╔══
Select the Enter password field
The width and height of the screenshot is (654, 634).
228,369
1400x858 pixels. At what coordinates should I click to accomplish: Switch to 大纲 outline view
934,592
╚══
■ **Your task**: Lines before the one containing "1400x858 pixels. At" are to be left out; that line and every line after it through the end of the data should be copied exactly.

■ **Your response**:
1400x858 pixels. At what coordinates should I click to accomplish: Switch to 大纲 outline view
934,592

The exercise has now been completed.